The Ludum Dare 48-hour game development competition came to a close last weekend. Yes, you read correctly: 48 hours. That’s two days. Two days in which entrants had to conceptualise and develop an entire playable videogame. Themed “Advancing Wall of Doom” (how kickass does that sound?), the competition received a staggering 121 complete entries by the time its countdown had reached zero. Some of them were pretty darn good, too.

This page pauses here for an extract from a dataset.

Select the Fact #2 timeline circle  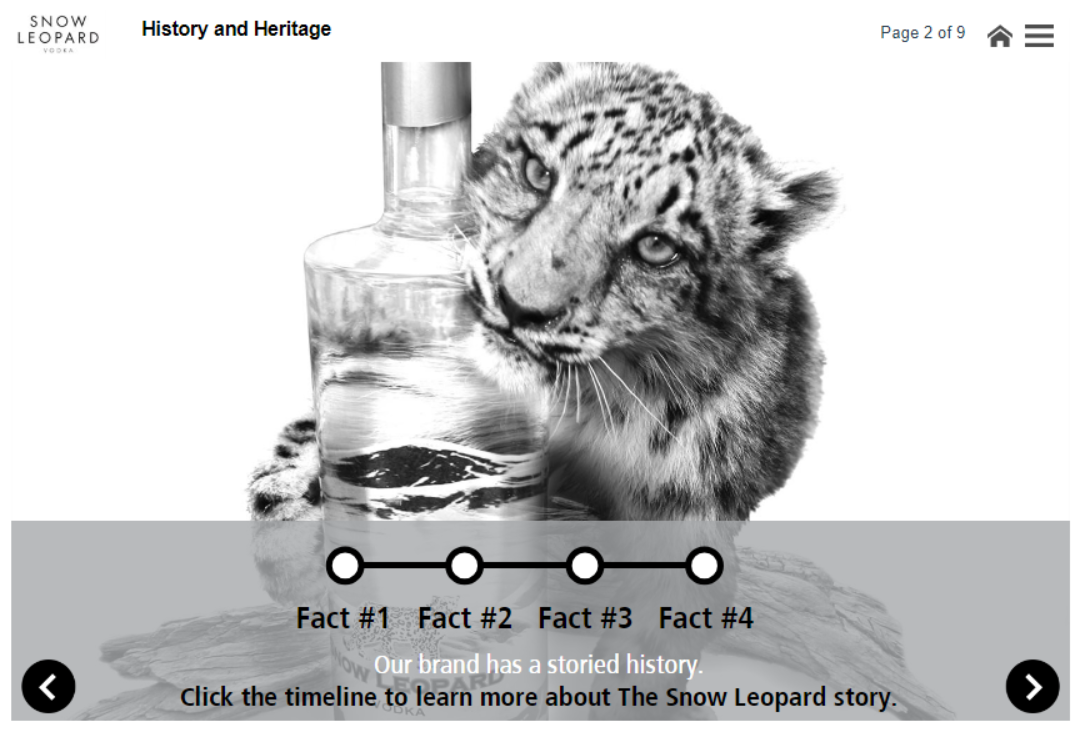tap(464, 566)
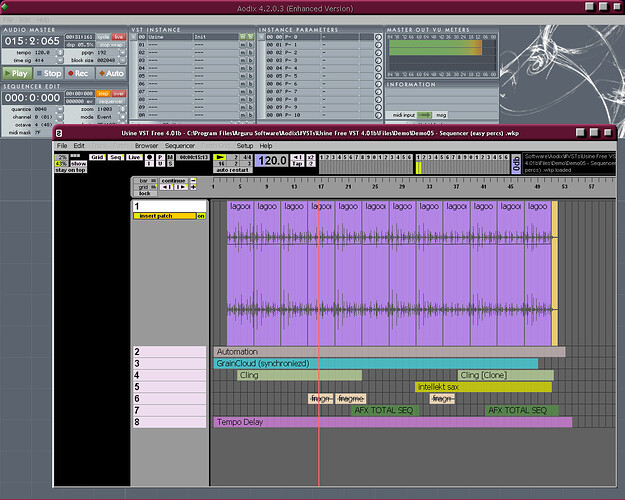Click the Tap tempo button
625x500 pixels.
tap(297, 163)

This wasn’t the first Ludum Dare competition to ever be held. In fact, Ludum Dare’s core idea isn’t even all that unique nowadays. A few months back, for example, developers were treated to the Global Game Jam (there’s a local Game.Dev entry over here), another competition where people the world over were required to craft a game in – you guessed it – 48 hours. Heck, these sort of competitions are breeding like rats on Viagra.
But why all the fuss?
Rapid prototyping is one of the most effective ways to test ideas, improve one’s design skills, and focus on what’s important in a game’s design. Instead of labouring for days, weeks, or even months on an idea that’s essentially broken (and poring over the minutae of your work like a jeweller who’s forgotten to wear contacts), a lot of developers find it easier and far more sensible to craft something in a day or two with humble graphics and simple gameplay.
“Why, oh why?” I hear you cry. “My product is going to look cheap and stupid and everyone will hate me FOREVER!” Well hey, the great thing about prototyping is that it’s okay to hate the results! Even amongst top developers, not every single game idea is an instant smash hit: if you were ever to get a peek at their workstations, you’d probably find an entire folder full of random projects and half-baked notions that never really got off the ground.

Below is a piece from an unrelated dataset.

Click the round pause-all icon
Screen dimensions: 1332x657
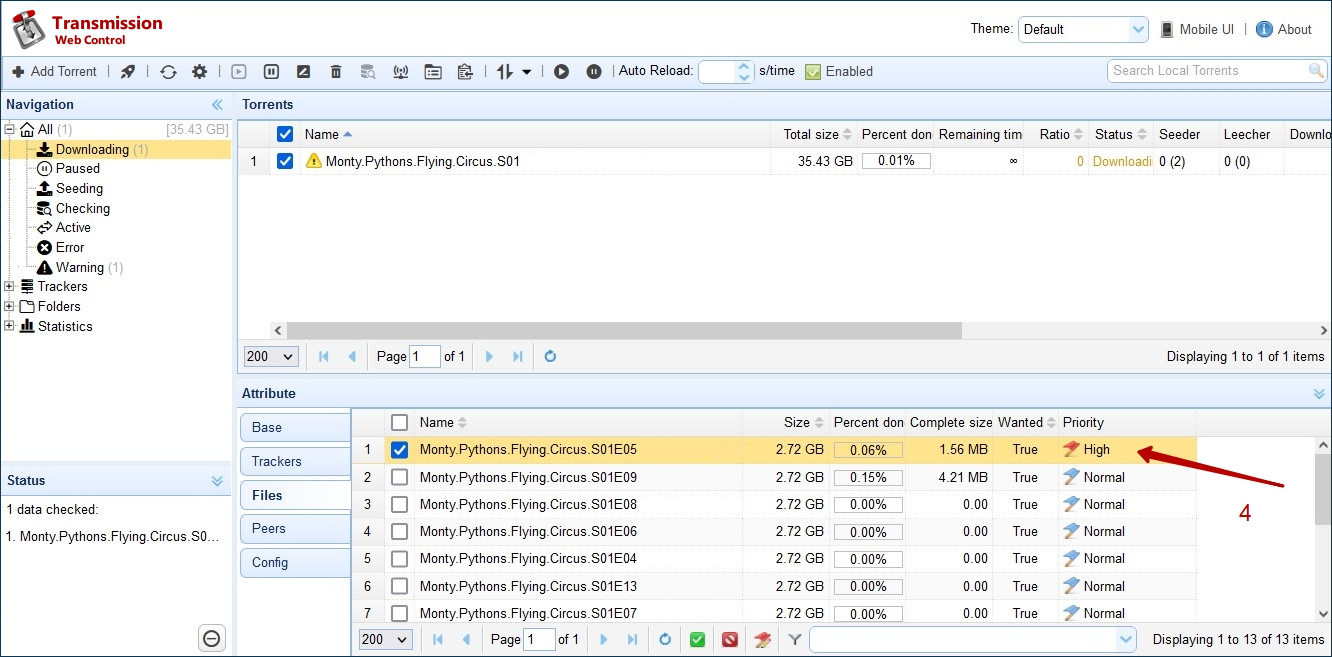pos(594,71)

Take Dylan Fitterer, for example. He’s one of those “game-a-week geeks”: in other words, he resolved to make a working videogame every seven days without fail, no matter how crude or crappy the result would be. Where is he now, you may ask? Well, if the name alone didn’t have alarm bells ringing, then you may know him better as that demigod of game development who created Audiosurf.

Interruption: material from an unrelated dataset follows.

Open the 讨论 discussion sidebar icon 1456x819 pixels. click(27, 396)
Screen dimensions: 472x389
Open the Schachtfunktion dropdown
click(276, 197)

Know about Crayon Physics Deluxe? Or how about World of Goo? Both of them started off as prototypes in the Experimental Gameplay Project, an initiative which required people to submit prototypes of games built in seven days or less. Now they’re huge indie titles that are raking in fame and cash.
The point is that you shouldn’t be afraid of quickly generating something horrendously crappy on a regular basis. A lot of your ideas will be discarded immediately, yes. But remember that discarded prototypes are never a waste: they’re simply the videogaming compost in which you’ll one day plant the seeds of that next killer idea.
Keep this in mind, prototype regularly, and never be afraid of mistakes.